Moving Kinship at Alexandra Palace
Supported by an Arts Council England Beatrice Allegranti has established Moving Kinship Hubs in North London at Alexandra Palace and South West London at Merton Arts Space. The hubs are for people living with the rare/young onset dementia and their families.
Participants have offered us poignant and often overlooked insights into their lives during our where we have created bespoke choreography and music based on families experiences of living with one of the many dementias. The creative process is informed by a unique blend of dance movement psychotherapy and choreographic practice that Beatrice has developed over the past twenty years.
The bespoke choreographic material is being also being developed for a dance theatre work-in-progress: I’ve Lost You Only To Discover That I Have Gone Missing touring London during the Autumn 2017.
Below is a short video documenting early pilot hubs that took place during 2017 at the Ply Art Gallery, Hornsey Arts Centre, North London. The video includes reflections from participants and dancers.
Photos: Julia Testa
At first I was anxious watching the dancers… so accomplished. They invited me in such a warm way I became more relaxed. I enjoy the intense expressions on faces and the body emotive movements. I feel like moving, also being part of a group and making close connections feels good. Thanks for the creations.
Elizabeth, participant living with young onset dementia
‘A very poignant portrayal of a relationship in turmoil’. Elaine, Participant.
‘A nice way for us to be together as a family in complete contrast to normal. To move, be in contact, to just be with each other. All centered around dementia a burden we all face day to day – but it came as a release rather than a reminder’.

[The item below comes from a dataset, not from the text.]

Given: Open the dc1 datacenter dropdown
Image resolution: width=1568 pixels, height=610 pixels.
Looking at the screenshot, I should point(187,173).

‘I feel like I’m dancing for her…to take the information from her life, it’s like brining her life into the future, to carry her life in our movements. So we keep saying her message…through our performance the audience will remember’, Sabrina, Dancer
Moving Kinship clearly demonstrates that the embodied and artistic nature of the work allows people living with young onset dementia the chance to creatively engage and express themselves and gives families opportunities to connect in non-verbal ways. We recognize clear benefits these sessions have on the wellbeing of all the participants and the ability of families to continue to communicate.